Our focus on the commercial trader population within the Commodity Futures Trading Commissions’ (CFTC) weekly Commitments of Traders (COT) report is based upon the premise that these people are some of the most well connected members of today’s financial world. Much of the weight we give them is based on years of watching their positions build and decline in conjunction with the economic news of a given market. Their timing is uncannily accurate. Therefore, when their actions forecast a given scenario ahead of an important news event, we take note. When the news, like this morning’s unemployment report, moves the market further against their position, we REALLY take note.
We’ve seen a significant trend among the commercial traders within the interest rate sector. Over the last six weeks, we’ve watched them push money into the short end of the yield curve while pulling money from the long end. In fact, their net short position in the 30-year Treasury Bonds is now the most bearish it has been since 2004. This is a clear indication that they expect the yield curve to steepen in response to the Treasury’s expected actions later this month. Obviously, this morning’s action threw a wrench in the works. Let’s see if they’re wrong or if this is just a blip on their big picture outlook.
Our focus here is the long end of the yield curve, the 30-year Treasury Bonds. They’re the most volatile leg of the interest rate spread. As you can see, the large speculators and the commercial traders have very different ideas about where they think interest rates are going ahead of the June 14-15 Federal Open Market Committee (FOMC) meeting. There are two important points to make here prior to our conclusion. First of all, the commercial trader and large speculator net positions appear nearly equally distributed at long 72k contracts versus short 84k contracts. However, the total commercial position is nearly 75% larger than the speculative position. More importantly, the commercial total position size is less than half its recent maximum size. This means that commercial traders still have plenty of selling capacity left in reserve while the speculators are quickly nearing exhaustion. Secondly, though technical in nature, it’s important to note the waning momentum illustrated on the chart above, even as we approach the upper end of our recent trading range.

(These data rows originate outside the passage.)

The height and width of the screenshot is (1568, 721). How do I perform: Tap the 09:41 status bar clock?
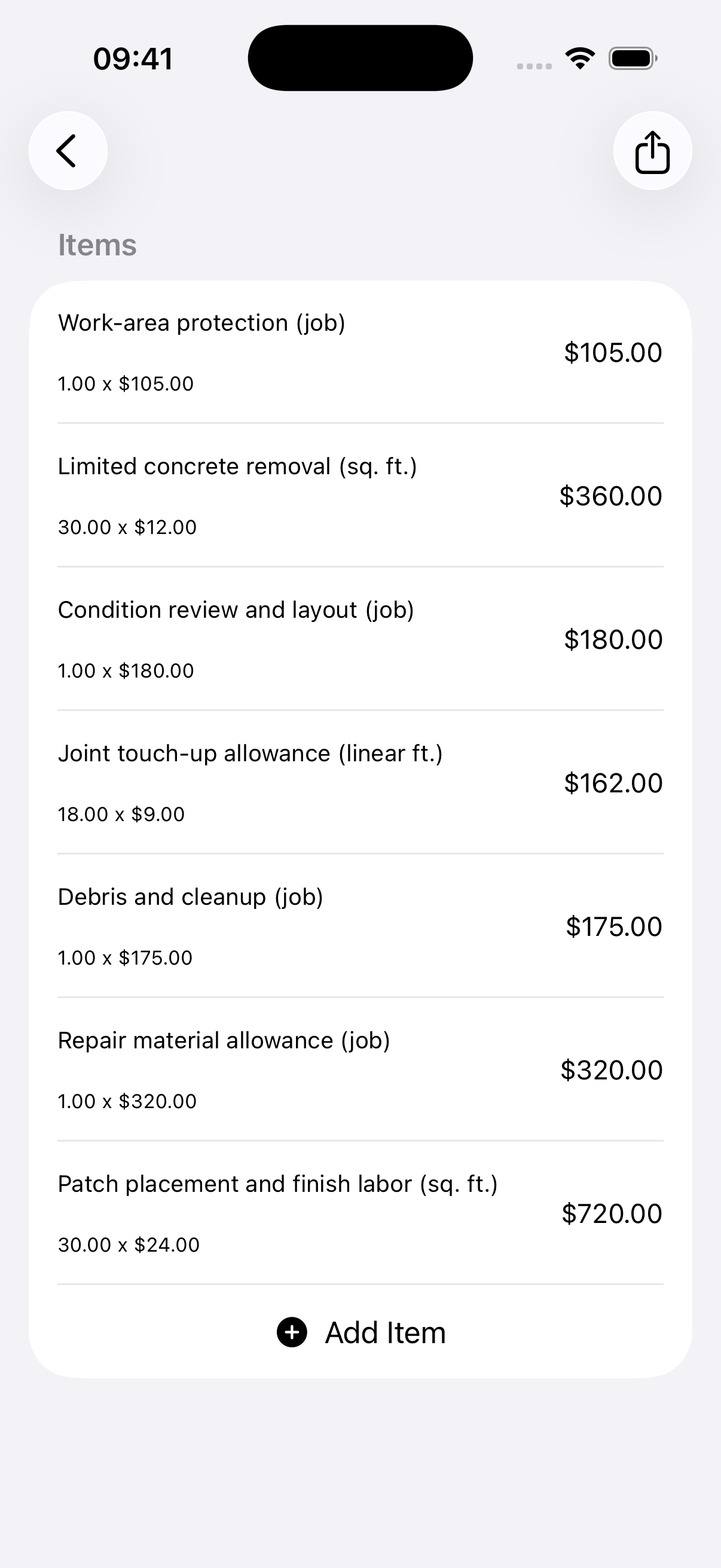(133, 59)
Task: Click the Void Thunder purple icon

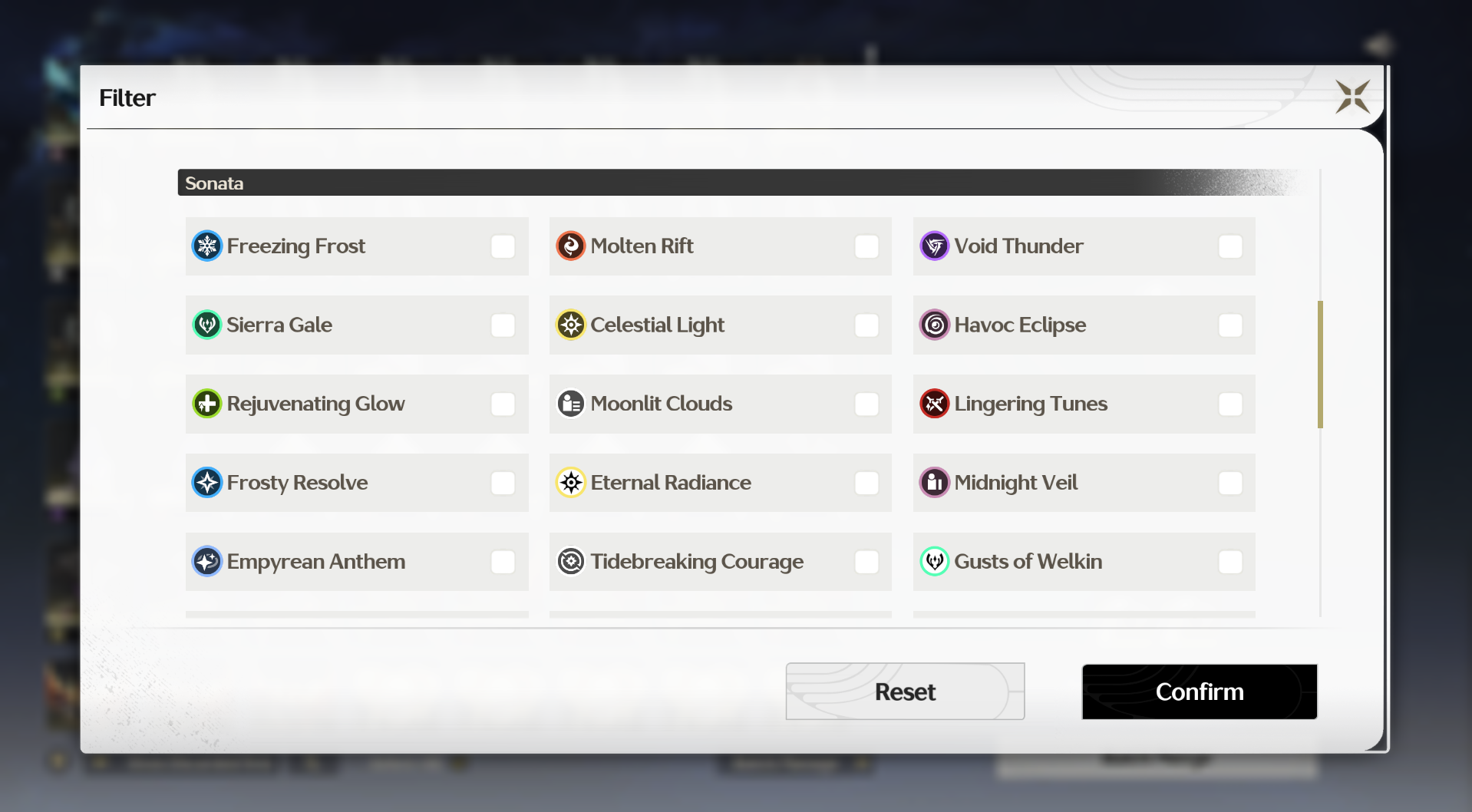Action: click(x=935, y=246)
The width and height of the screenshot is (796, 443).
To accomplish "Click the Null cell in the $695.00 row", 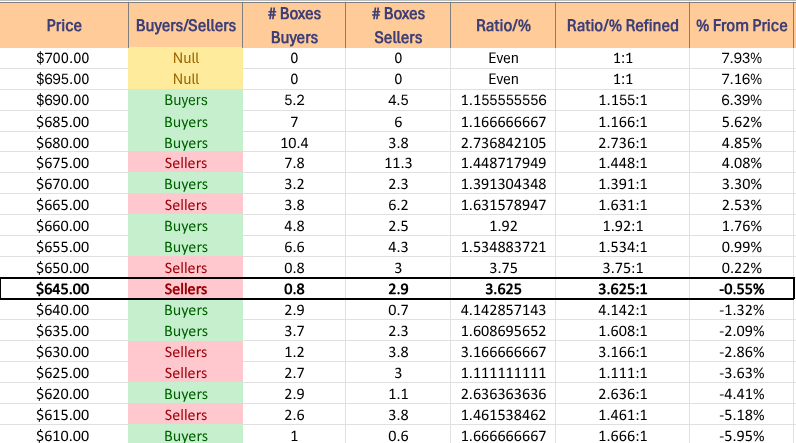I will pyautogui.click(x=185, y=79).
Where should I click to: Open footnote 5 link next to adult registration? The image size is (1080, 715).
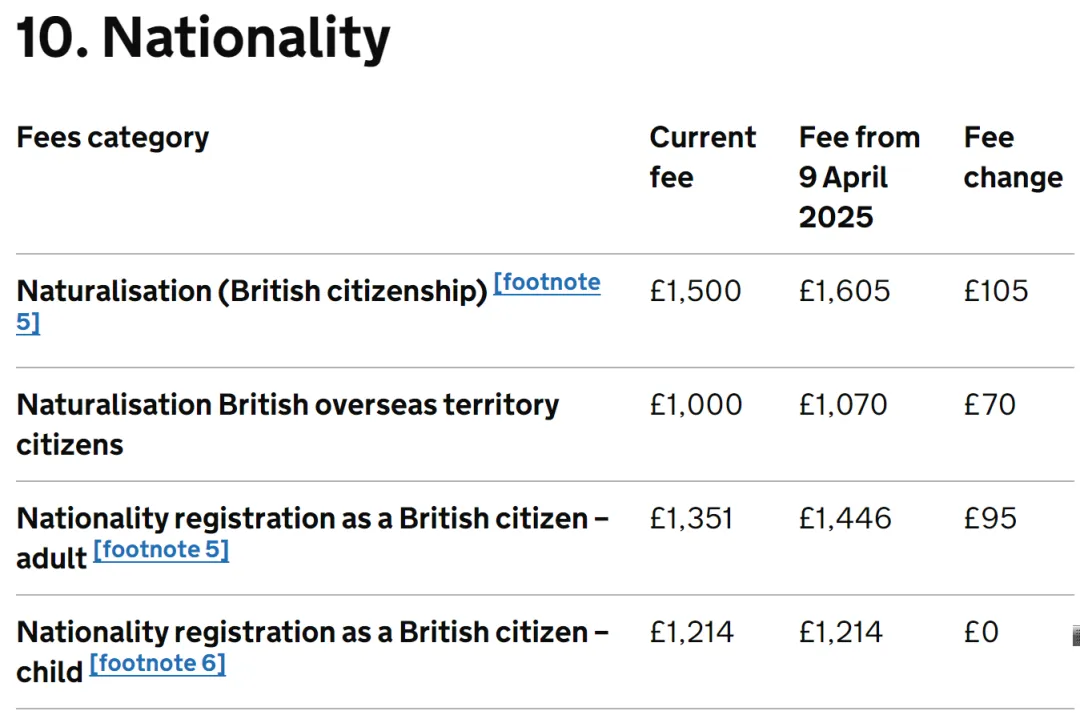coord(162,550)
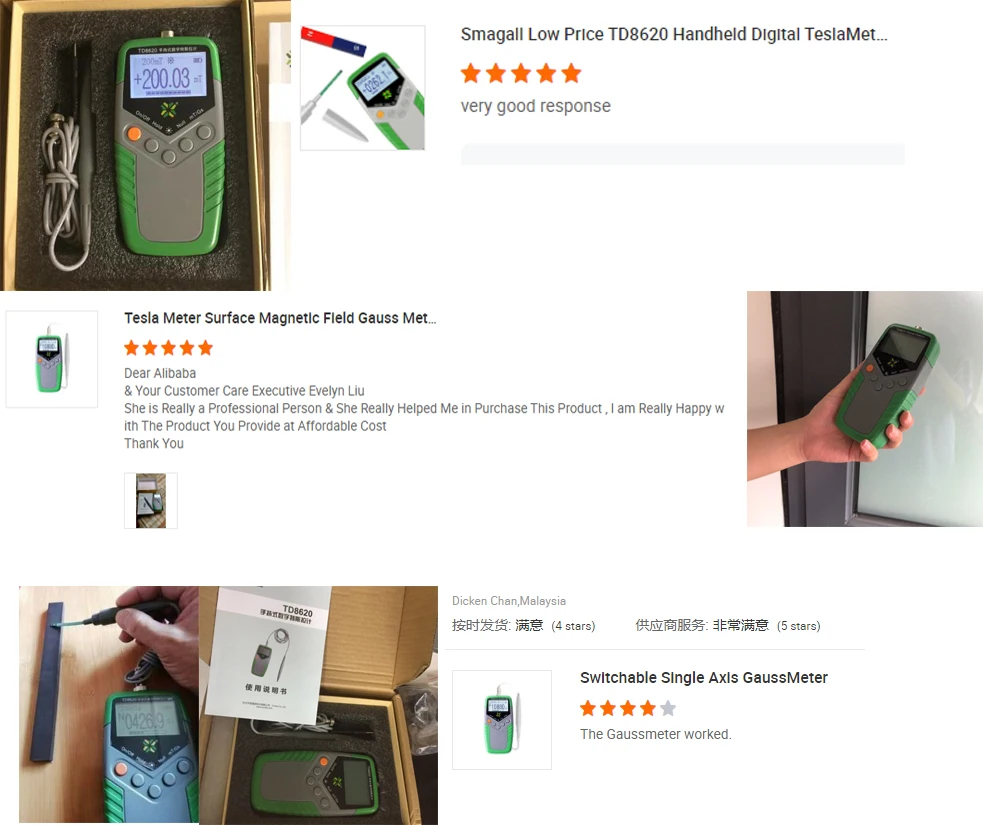Click reviewer name Dicken Chan, Malaysia
The width and height of the screenshot is (983, 825).
click(x=508, y=601)
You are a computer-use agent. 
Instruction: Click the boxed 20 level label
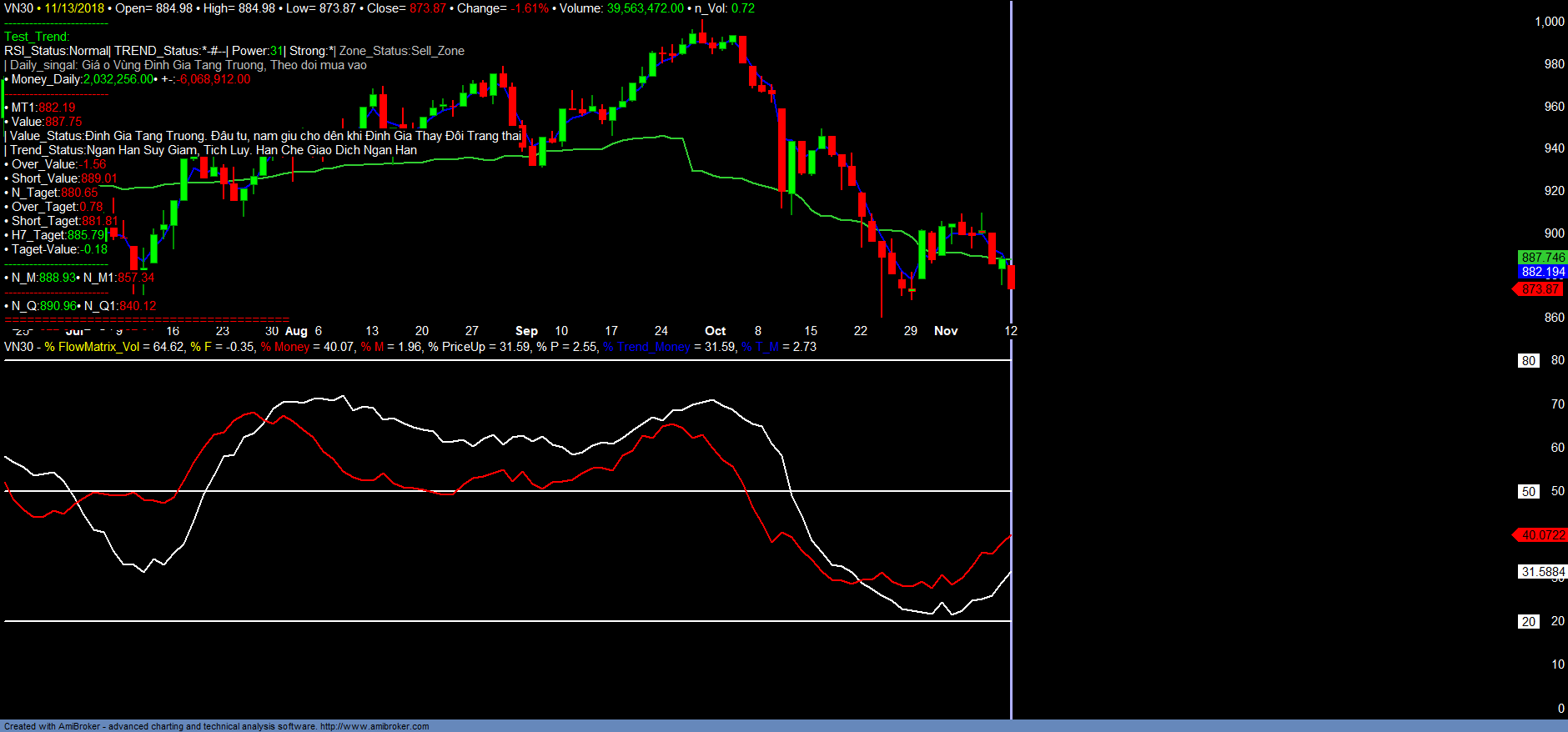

We feel that the commercial traders still maintain the upper hand in the more sensitive, long end of the yield curve. Based on the fundamental and technical picture, we’ll focus less on the disappointing non-farm payrolls number of +38k and focus instead on the ISM manufacturing numbers that came in higher than expected along with its associated upward revisions.
It’s a bold move to take a position ahead of a major news announcement like this month’s FOMC meeting. However, it has been our experience that siding with the commercial traders ahead of these reports typically works out in our favor. Finally, if we use our nimbleness to execute these trades at slightly better prices, so much the better.